PGI general well-being scale
PGI general well-being scale  is a 20-item questionnaire measuring how much the respondent has a sense of general physical well-being. It deals with various aspects of well-being such as worry, distress, life satisfaction, control, etc., It has satisfactory validity and highly significant reliability, that is, K.R. 98 and discriminative value. The scale correlated significantly with Bradburn's scale.
Locus of control scale
Locus of control scale  is a 36-item self rating questionnaire measuring locus of control. The higher a person's score in this scale, the more internally oriented the individual will be. The scale is highly reliable and valid having reliability coefficient of 0.55 and coefficient of temporal stability of 0.76.
All the above scales were selected as they have been developed and standardized on Indian population and have proven reliability and validity. ,,, As these scales are in Hindi, they could be easily administered in the study population.

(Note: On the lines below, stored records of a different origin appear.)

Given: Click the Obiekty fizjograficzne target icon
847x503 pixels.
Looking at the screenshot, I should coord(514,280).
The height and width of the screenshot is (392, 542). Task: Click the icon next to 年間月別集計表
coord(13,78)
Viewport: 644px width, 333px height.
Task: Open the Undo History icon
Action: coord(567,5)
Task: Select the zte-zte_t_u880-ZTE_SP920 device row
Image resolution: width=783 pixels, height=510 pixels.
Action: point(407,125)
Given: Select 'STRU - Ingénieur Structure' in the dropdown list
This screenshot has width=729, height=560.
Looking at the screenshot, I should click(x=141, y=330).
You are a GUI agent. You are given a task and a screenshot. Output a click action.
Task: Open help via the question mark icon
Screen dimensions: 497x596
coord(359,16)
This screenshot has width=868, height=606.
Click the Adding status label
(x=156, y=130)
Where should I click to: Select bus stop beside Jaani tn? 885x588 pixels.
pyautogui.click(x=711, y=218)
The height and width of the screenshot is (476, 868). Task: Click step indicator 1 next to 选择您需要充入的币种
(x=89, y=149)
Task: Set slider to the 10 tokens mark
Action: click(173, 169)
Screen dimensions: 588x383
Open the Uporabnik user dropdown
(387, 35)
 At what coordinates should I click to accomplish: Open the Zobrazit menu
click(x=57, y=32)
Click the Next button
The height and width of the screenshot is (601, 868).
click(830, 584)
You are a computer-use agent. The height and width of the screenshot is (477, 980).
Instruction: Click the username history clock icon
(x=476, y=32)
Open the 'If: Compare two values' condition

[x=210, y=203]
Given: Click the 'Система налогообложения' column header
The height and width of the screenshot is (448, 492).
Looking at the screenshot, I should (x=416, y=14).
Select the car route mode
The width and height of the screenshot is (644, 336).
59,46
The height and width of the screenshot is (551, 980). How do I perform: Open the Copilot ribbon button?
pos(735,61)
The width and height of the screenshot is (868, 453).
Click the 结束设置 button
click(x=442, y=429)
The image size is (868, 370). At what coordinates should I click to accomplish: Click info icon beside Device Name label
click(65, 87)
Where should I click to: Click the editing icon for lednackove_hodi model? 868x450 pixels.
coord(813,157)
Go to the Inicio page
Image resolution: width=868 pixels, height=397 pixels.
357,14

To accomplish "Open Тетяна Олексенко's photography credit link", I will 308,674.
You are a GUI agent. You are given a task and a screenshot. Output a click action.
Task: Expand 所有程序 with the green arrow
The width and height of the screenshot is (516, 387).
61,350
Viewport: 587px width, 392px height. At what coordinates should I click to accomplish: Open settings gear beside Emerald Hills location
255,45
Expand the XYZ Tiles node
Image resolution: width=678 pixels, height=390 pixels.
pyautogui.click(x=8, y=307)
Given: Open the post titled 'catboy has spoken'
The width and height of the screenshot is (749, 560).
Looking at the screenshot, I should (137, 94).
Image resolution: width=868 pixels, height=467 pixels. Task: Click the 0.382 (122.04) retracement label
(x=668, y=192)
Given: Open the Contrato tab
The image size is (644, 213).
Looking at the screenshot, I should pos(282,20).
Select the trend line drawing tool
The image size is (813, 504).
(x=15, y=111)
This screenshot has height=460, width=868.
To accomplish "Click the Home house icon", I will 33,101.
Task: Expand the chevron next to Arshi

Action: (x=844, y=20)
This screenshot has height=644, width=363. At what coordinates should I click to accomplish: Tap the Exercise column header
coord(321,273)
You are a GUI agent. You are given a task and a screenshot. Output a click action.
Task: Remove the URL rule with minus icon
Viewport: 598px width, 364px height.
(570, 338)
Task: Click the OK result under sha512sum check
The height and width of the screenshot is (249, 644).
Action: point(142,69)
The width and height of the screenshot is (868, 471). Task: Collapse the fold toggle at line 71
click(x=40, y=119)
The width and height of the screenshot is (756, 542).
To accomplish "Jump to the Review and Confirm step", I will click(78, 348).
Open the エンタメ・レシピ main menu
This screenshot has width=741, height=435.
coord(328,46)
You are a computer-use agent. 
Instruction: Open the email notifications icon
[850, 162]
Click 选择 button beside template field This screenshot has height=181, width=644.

Copenhagen burnout inventory
The CBI  is a public domain questionnaire measuring the degree of physical and psychological fatigue experienced in three subdimensions of burnout: Personal, work-related, and client-related burnout. The combination of these gives a score of total burnout. The CBI had acceptable reliability (internal consistency and homogeneity) as well as factorial and criterion-related validity. The CBI has been widely used in Asian countries ,, including India.  The CBI is very appropriate for measuring burnout in hospital personnel.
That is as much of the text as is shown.